Cars that don’t exist show up in the darnedest places, like autocrosses…
…what AM I talking about here?
Five years ago George came across a wrecked 2002 Chrysler 300M. The back end was badly damaged, but front end and powertrain were just fine. It was still an almost new car. He chose it due to the longitudinal engine layout, and that the engine/transaxle being a complete package.
George attended the 11/9/2008 SASCA autocross, driving all the way from Austin, TX. He came to debut this one-of-a-kind car he built. To say the least, it was interesting. It’s called a Hammond, after his last name.
Working through the mechanical challenges of building the chassis with the existing engine/transaxle was relatively hassle-free. But, George said, getting the wiring organized was a BIG headache. The tricky part was figuring out what wiring was related specifically to engine functions, versus the rest of the car. The engine is stock at 260HP, except for its location.
There sure is a lot of space back under that hood, for the go part…
If you’ll notice in the cockpit, George re-used most of the donor car’s hardware. I’m not usually a fan of center mounted dash instruments, but in this case it works!
Luckily George is of medium height. I don’t think I’d be able to fit my 6’2″ frame inside. You might wonder where the body design came from. So did I & many others who were asking.
With all the mechanics that defined the physical hard points of the car, George started to define the body. He took small diameter PVC pipe, and, using a heat gun, carefully bent and formed them to what he felt would both work & look good. Using this spidery network of laced PVC pipe, George used spray insulation foam to thickly cover the entire pipe form. Then he carved & sanded the foam mass, eventually into the almost final form. Following that, he covered the foam with body filler, and did the final shaping and sanding. Next, he laid down some layers of fiberglass. This was his mold.
Lastly, he laid in fiberglass inside this reverse mold he had crafted, to finally create the car body he desired. It was a long process. He said he designed it from the outside in. If he had to do it over again, he’d have made the driver & passenger area larger. Also, those doors are rather on the petite side.
After five long years of working on his Hammond, he wanted to see how it would handle in an autocross environment. The chassis has been mechanically drivable for about 4 years, now. Watching George having the car get its “sea legs” for autocrossing was interesting. He really got to see what its limits are…

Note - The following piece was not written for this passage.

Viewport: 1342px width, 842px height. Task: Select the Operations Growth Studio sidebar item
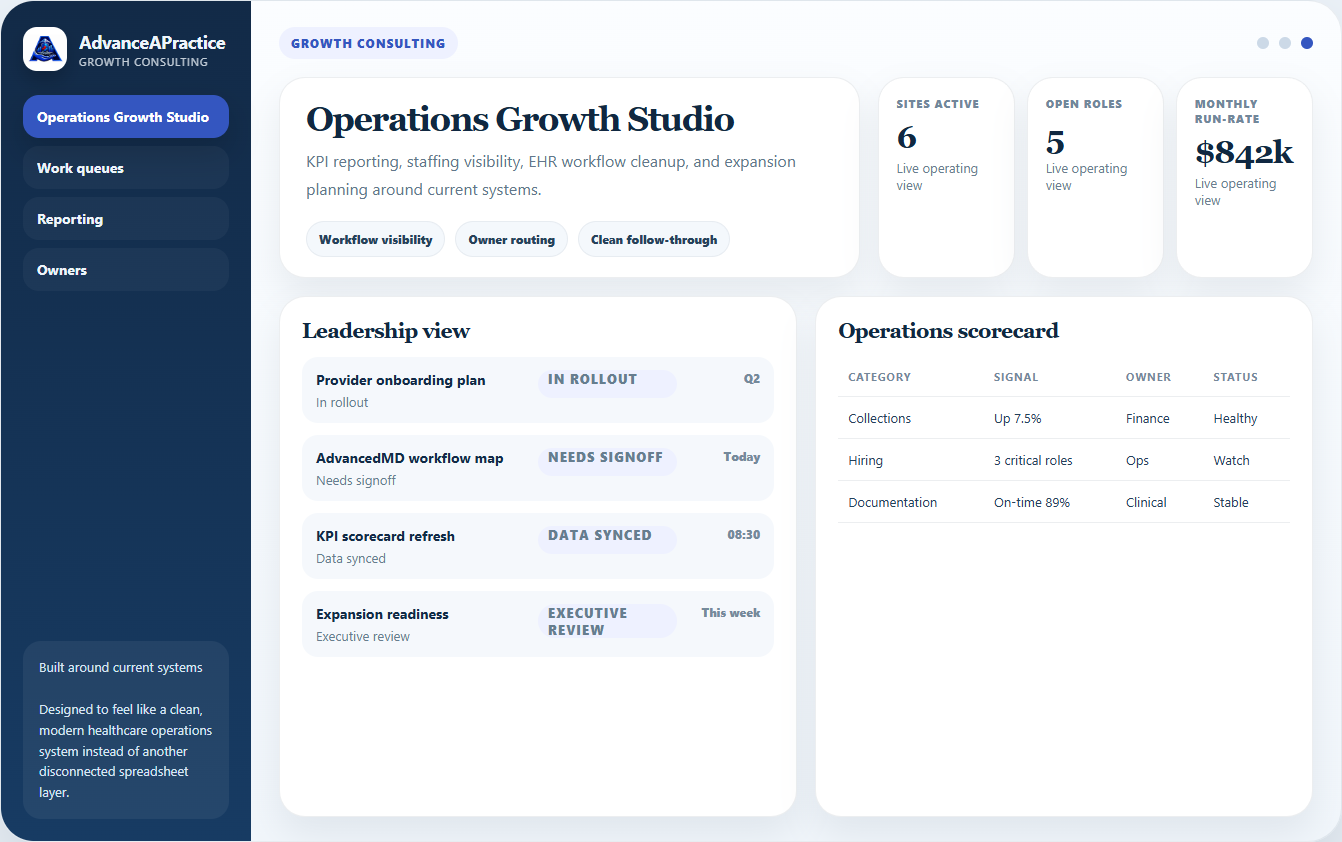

Observing George drive on course, we saw him discover how rear biased his car’s weight is. He did an almost 180 on the second corner. But from then on he did fine, learning what he could (& couldn’t) do and then coming in for a “landing” at the end of the course. Look carefully at the rear wheels in the photo below. BOTH rear tires are in the air, at least 1.5″, while braking after the finish line timing lights. Thanks to Vitek for both of these pictures, as I was on grid getting ready for my runs.
Racing Ready is “hand-building” this blog from scratch, although not on the 5 year plan. Its form is taking shape to provide you with entertainment, knowledge and a growing archive of hard data.